If we take the example of a commercial lease, many of which are for fixed terms, and subject to being renewed, there is usually no provision for termination of the lease before the end of the fixed term of that lease. There is usually also no provision that would allow the tenant to claim that the lease has been frustrated because the business had to be closed as a result of government regulations or because customers have not come out because they are under lockdown orders.
This is a common situation across the world, and Jamaica is no exception. In many cases, however, dialogue between landlords and tenants results in deferral or reduction of rent payments, or even the complete write-off of arrears for some agreed period of time. In the worst cases where tenants close down their businesses entirely, the unfortunate fact is that they may be unable to escape liability for the unpaid rent, and the landlord may have a challenge to fill the empty space with a new tenant because of the downturn in the economy.
In some countries, the governments have not stood on the sidelines while landlords and tenants grapple with the adverse effects of the pandemic. One such example is Australia, which introduced a mandatory code that pegs the amount of rental relief that a landlord must give to a tenant to the tenant’s actual loss in revenue. This requires the tenant to transparently sharing his financial information with his landlord, who must then grant relief in the form of a partial waiver and a partial deferral of payment for a period of not less than 24 months.
The United Kingdom took a different approach, but also passed legislation in an effort to balance the interests of landlords and tenants during the pandemic. The Coronavirus Act prevents a landlord from exercising a right of re-entry or forfeiture in response to a tenant’s failure to pay rent for a relevant period. At the time the act was passed, that relevant period was 3 months, with the end date being June 30, 2020. However, there is provision for that period to be reviewed.
The Canadian Emergency Commercial Rent Assistance came to the aid of small businesses by offering unsecured, forgivable loans to eligible commercial property owners to reduce the rent owed by impacted small business tenants and to meet operating expenses on commercial properties. It also mandates property owners to offer a minimum of a 75% rent reduction for the months of April, May and June 2020.

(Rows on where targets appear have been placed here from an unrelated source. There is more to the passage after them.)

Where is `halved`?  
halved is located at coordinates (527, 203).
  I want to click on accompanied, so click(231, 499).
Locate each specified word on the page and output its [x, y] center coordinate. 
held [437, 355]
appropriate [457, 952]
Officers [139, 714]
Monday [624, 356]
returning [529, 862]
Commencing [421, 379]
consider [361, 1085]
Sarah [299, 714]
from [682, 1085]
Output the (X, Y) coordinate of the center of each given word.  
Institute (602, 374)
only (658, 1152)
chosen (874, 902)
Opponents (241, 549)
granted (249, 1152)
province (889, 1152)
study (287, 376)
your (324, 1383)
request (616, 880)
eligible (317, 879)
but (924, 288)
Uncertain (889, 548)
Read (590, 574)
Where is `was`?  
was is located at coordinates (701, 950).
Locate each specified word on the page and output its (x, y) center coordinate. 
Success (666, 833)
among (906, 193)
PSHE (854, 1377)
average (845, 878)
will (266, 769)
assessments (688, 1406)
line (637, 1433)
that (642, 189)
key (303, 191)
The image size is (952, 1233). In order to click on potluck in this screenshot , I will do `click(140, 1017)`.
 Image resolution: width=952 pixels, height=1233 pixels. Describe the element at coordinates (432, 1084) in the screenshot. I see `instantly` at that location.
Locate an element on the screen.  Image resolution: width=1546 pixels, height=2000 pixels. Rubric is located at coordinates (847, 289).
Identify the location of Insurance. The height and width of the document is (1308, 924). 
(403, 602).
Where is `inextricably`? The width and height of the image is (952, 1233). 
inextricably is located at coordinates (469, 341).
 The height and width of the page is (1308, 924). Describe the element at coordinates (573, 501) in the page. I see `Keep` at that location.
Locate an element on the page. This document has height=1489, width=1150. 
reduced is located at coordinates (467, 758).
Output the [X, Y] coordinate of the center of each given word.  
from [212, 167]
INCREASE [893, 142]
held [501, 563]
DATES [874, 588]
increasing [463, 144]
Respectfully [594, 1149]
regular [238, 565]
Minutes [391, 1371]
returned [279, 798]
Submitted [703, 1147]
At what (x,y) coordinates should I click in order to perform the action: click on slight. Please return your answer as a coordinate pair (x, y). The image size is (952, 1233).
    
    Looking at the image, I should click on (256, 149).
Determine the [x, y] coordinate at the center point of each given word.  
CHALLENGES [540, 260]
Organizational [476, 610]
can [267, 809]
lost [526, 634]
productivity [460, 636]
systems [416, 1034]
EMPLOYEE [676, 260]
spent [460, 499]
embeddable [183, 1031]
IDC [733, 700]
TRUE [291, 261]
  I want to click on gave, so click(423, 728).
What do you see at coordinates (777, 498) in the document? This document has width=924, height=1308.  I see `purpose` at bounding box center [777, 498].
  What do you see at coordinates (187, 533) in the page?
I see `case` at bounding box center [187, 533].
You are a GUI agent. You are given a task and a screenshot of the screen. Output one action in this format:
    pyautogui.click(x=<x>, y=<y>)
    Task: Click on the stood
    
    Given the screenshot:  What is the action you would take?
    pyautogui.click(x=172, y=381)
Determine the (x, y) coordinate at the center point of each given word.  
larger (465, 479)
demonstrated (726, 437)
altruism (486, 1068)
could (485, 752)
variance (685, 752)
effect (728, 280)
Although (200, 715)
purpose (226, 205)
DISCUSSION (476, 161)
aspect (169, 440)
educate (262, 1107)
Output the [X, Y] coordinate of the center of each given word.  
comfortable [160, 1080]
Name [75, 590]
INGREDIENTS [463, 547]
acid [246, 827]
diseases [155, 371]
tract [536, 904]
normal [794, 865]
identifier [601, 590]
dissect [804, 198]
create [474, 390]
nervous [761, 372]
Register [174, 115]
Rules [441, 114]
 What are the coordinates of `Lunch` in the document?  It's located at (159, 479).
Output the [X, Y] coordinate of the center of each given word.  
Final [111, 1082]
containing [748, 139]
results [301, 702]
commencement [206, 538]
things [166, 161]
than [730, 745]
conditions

Based on checks that I made, no similar intervention has been made by the Jamaican Government to help to relieve the burden of rental commitments on small business owners or to provide relief assistance to their landlords. (This is also true for the parties to residential leases). Although Jamaica has already announced plans to reopen the borders, with the expectation that businesses may start to return to normality, the economic effects of the pandemic are expected to linger for a long time, so it may not be too late to consider what measures could be implemented in this to help them.